We forget that seeing is itself an art. Some of us have specialized in the art, and have naturally failed to develop cleverness in practical affairs. But that does not mean that our special talent cannot be used by the community, any more than Sir Oliver Lodge’s fondness for celestial exploration makes us reject his work on electricity. Thinking is itself a form of action, and not the easiest nor the least effective. It is true that “if you reflect too much you will never accomplish anything,” but if you reflect too little you will accomplish about as much. We make headway only by the head way. Action without forethought tends to follow a straight line; but in life the straight line is often the longest distance between two points, because, as Leonardo said, the straightest line offers the greatest resistance. Thought is roundabout, and loves flank attacks. The man of action rushes into play courageously, succeeds now, fails then; and sooner or later wishes—if he lives to wish—that he could think more. The increasing dependence of industry on scientific research, and of politics on expert investigators, shows how the world is coming to value the man whose specialty is seeing. Faith in intellect, as Santayana says, “is the only faith yet sanctioned by its fruit.”[308] The two most important men in America just now are, or have been, college professors. To speak still more boldly: the greatest single human source of good in our generation is the “intellectual” researcher and professor. The man to be feared above all others is the man who can see.

III
Is Information Wanted?

“But your whole scheme shows a very amateur knowledge of human nature. You seem to think you can get people interested in fact. You can’t; fact is too much against their interest. If the facts favor their wish, they are interested; if not, they forget them. The hardest thing in the world is to listen to truth that threatens to frustrate desire. That is why people won’t listen to your reports, unless you tell them what they want to hear. They will—and perhaps excusably—prefer the bioscope to your embalmed statistics; just as they will prefer to read The Family Herald rather than the subtleties recommended by the Mutual Admiration Society which you would make out of our men of letters. You can investigate till you are blue in the face, and all you will get out of it won’t be worth the postage stamps you use. Public opinion doesn’t follow fact, it follows desire; people don’t vote for a man because he is supported by ‘truth’ but because he promises to do something they like.

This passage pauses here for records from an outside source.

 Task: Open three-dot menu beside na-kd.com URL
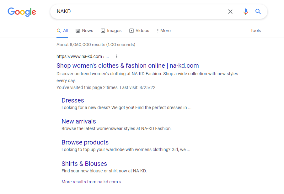(x=117, y=56)
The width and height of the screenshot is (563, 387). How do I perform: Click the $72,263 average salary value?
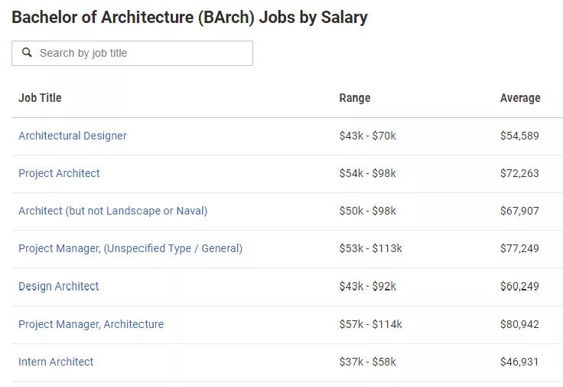[519, 173]
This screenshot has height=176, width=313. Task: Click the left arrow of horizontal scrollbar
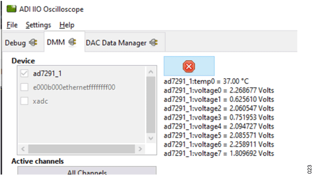click(x=23, y=149)
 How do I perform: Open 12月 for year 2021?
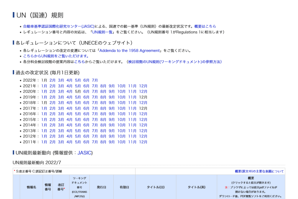(x=143, y=86)

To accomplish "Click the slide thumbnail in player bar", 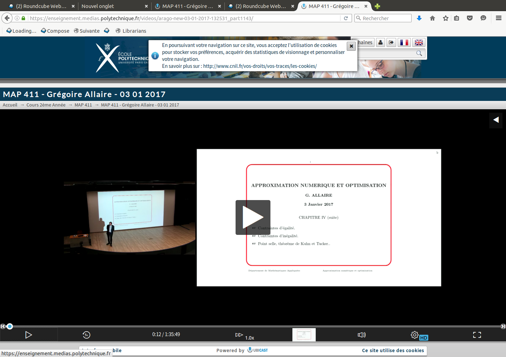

And the man who makes the biggest promises to the biggest men will get office ninety-nine times out of a hundred, no matter what the facts are. What counts is not truth but money.”

This is the basic difficulty. Is it worth while to spread information? Think how much information is spread every week in Europe and America;—the world remaining the while as “wicked” as it probably ever was. Public opinion is still, it seems, as Sir Robert Peel described it to be: “a compound of folly, weakness, prejudice, wrong feeling, right feeling, obstinacy, and newspaper paragraphs,”[309]—particularly the paragraphs. Once we thought that the printing-press was the beginning of democracy, that Gutenberg had enfranchised the world. Now it appears that print and plutocracy get along very well together. Nevertheless the hope of the weak lies in numbers and in information; in democracy and in print. “The remedy for the abuses of public opinion is not to discredit it but to instruct it.”[310] The cure for misstatements is better statements. If the newspapers are used to spread falsehood that is no reason why newspapers should not be used to spread truth. After all, the spread of information has done many things,—killed dogma, sterilized many marriages, and even prevented wars; and there is no reason why a further spread may not do more valuable things than any yet done. It has been said, so often that we are apt to admit it just to avoid its repetition, that discussion effects nothing. But indeed nothing else effects anything. Whatever is done without information and discussion is soon undone, must be soon undone; all that bears time is that which survives the test of thought. All problems are at last problems in information: to find out just how things stand is the only finally effective way of getting at anything.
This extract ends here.